§ Consigne écrite
Prolongez le texte sur la menace terroriste en reprenant juste après sa dernière phrase.

§ Texte de la page
Je ne suis peut-être pas très éloquent, mais voici où je veux en venir : l'environnement a changé. La raison d'être fondamentale du terrorisme n'a pas changé, selon moi. Comme je l'ai indiqué à la présidente, il y a ce sentiment inné que le monde islamique est menacé. Comme ces pays sont en proie à plus de perturbations, notre tâche est un peu plus difficile. Par contre, nous avons la chance qu'il y a un manque de coordination entre ces mouvements. Selon moi — et nos alliés seraient d'accord avec moi —, il est légèrement plus difficile qu'auparavant de détecter ces groupes, mais ceux-ci n'envisagent pas autant qu'avant de mener des coups d'éclat.

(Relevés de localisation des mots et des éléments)

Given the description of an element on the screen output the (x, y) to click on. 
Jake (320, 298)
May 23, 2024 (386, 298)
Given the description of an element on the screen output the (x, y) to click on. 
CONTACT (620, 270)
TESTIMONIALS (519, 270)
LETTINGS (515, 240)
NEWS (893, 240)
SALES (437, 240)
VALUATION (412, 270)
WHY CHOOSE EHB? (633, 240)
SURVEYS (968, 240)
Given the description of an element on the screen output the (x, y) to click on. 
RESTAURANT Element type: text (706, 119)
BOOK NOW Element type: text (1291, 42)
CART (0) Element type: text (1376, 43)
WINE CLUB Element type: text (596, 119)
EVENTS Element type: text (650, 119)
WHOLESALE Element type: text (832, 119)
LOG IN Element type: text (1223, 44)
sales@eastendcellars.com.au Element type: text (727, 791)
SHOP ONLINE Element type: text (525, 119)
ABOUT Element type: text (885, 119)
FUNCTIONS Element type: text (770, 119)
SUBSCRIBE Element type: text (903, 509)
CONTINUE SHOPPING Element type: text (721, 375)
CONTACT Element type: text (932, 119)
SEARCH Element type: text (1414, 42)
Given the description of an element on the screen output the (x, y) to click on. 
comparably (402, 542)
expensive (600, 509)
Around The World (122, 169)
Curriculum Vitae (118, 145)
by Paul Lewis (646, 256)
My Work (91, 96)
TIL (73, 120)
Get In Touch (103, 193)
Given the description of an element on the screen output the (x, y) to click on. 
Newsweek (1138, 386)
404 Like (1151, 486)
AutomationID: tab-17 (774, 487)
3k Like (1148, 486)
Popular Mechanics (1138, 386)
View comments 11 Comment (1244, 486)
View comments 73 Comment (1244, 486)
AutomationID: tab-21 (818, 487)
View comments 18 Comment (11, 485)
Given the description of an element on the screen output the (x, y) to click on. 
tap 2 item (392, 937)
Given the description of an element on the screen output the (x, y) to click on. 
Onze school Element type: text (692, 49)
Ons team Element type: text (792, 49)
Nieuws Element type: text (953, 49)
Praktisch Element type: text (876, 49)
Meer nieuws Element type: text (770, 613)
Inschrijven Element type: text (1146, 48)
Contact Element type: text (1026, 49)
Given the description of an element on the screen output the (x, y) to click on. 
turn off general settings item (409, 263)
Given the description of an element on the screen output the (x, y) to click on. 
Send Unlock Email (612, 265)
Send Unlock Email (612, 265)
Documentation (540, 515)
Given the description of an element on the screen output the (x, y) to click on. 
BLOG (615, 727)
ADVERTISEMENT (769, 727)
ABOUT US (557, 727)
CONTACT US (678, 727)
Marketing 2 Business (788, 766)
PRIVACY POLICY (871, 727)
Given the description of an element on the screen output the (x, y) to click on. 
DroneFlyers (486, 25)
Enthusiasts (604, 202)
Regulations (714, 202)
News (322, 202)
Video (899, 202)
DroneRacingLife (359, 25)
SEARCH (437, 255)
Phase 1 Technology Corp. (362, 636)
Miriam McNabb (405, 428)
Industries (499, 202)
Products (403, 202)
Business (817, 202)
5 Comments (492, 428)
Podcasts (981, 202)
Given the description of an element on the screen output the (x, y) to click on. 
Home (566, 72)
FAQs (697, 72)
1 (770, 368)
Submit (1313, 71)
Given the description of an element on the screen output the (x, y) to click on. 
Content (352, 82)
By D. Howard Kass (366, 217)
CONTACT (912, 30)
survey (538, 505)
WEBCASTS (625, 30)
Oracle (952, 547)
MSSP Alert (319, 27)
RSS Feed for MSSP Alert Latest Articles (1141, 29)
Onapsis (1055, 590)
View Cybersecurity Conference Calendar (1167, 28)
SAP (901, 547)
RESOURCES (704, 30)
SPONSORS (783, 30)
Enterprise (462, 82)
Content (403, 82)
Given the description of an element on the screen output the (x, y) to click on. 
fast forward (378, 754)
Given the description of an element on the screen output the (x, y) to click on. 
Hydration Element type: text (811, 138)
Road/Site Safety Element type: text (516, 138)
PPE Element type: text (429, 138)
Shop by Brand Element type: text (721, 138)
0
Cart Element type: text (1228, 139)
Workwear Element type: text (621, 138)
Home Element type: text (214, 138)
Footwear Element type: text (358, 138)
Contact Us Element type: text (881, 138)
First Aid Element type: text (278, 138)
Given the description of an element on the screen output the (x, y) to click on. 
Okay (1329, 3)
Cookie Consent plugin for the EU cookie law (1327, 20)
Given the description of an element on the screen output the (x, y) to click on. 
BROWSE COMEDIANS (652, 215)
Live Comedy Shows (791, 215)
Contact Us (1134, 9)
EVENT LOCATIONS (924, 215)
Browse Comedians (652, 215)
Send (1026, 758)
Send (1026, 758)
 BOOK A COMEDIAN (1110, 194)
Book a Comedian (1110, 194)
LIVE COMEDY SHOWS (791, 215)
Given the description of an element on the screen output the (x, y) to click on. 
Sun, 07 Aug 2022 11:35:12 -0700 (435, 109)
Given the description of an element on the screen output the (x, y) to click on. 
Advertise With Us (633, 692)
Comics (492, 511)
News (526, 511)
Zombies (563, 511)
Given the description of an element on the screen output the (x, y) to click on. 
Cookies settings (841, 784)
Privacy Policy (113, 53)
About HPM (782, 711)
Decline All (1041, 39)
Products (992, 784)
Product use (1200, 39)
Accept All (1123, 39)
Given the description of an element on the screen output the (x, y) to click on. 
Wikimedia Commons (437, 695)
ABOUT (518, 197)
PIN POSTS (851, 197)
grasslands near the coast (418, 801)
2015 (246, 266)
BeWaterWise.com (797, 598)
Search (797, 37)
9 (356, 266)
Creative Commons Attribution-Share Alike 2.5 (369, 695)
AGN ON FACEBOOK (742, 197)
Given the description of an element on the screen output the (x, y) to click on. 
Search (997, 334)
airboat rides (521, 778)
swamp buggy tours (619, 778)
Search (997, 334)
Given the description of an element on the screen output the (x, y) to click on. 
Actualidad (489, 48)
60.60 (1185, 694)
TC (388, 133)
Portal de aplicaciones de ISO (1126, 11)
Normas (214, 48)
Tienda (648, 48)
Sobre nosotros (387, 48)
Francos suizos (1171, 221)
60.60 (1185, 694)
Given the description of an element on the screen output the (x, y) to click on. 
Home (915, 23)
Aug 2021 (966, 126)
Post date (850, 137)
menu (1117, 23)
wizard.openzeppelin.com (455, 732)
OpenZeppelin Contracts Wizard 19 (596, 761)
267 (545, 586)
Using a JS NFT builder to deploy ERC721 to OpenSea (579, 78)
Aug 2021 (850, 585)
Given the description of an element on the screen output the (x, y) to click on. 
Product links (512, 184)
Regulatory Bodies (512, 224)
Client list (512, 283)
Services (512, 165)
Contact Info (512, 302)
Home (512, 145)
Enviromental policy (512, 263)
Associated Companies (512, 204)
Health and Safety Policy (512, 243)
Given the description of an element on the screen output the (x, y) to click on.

§ Réponse au problème
La présidente : Merci. Il ne reste que quelques minutes à notre séance, et je sais que le sénateur Dallaire souhaite intervenir. Je voudrais auparavant vous poser une question auparavant, et vous déciderez comment y répondre. Ma question évoque la controverse sur le film Opération avant l'aube. Vous avez décapité ces organisations et vous avez axé tous les efforts que vous avez consacrés à la traque de ben Laden pour vous attaquer à des organisations dont la structure est passablement floue. En outre, vous avez dû composer avec des restrictions budgétaires, dont certaines pourraient être dramatiques si les États-Unis poursuivent les mesures de séquestration. M. Panetta, secrétaire à la Défense, plaide en faveur du contraire. Avons-nous mis l'accent sur les bonnes priorités? Utilisons-nous notre argent judicieusement à ce chapitre?

M. Fadden : Dans une très grande mesure, il s'agit d'utiliser les moyens à votre disposition si vous estimez qu'il y a vraiment une menace qui pèse contre vous. La plupart des organismes avec lesquels nous collaborons régulièrement préfèrent agir en douce, c'est-à-dire qu'ils vont trouver le coupable, se rendre dans son pays pour l'arrêter et l'extrader pour le mettre en accusation. Les États-Unis sont dans une position différente, étant donné qu'ils constituent la principale cible de toutes ces attaques. Leur situation est particulière.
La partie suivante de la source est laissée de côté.